How to complete this task »
Set down exactly the lines below, starting at the one that contains "Viewport: 457px width, 558px" and ending at the one that contains "Task: Click the Up one level folder icon", with both of those lines included and nothing else.

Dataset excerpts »
________________________

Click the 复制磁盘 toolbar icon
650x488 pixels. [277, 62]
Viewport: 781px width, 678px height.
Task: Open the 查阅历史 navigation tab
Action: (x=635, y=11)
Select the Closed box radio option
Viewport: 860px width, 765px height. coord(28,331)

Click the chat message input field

________________________

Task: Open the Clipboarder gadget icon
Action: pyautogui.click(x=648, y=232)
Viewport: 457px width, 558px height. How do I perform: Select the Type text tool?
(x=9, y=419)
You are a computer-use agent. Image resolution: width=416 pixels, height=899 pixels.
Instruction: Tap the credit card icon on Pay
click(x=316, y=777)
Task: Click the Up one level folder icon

________________________

Written response »
Viewport: 457px width, 558px height. How do I perform: Select the Type text tool?
(x=9, y=419)
You are a computer-use agent. Image resolution: width=416 pixels, height=899 pixels.
Instruction: Tap the credit card icon on Pay
click(x=316, y=777)
Task: Click the Up one level folder icon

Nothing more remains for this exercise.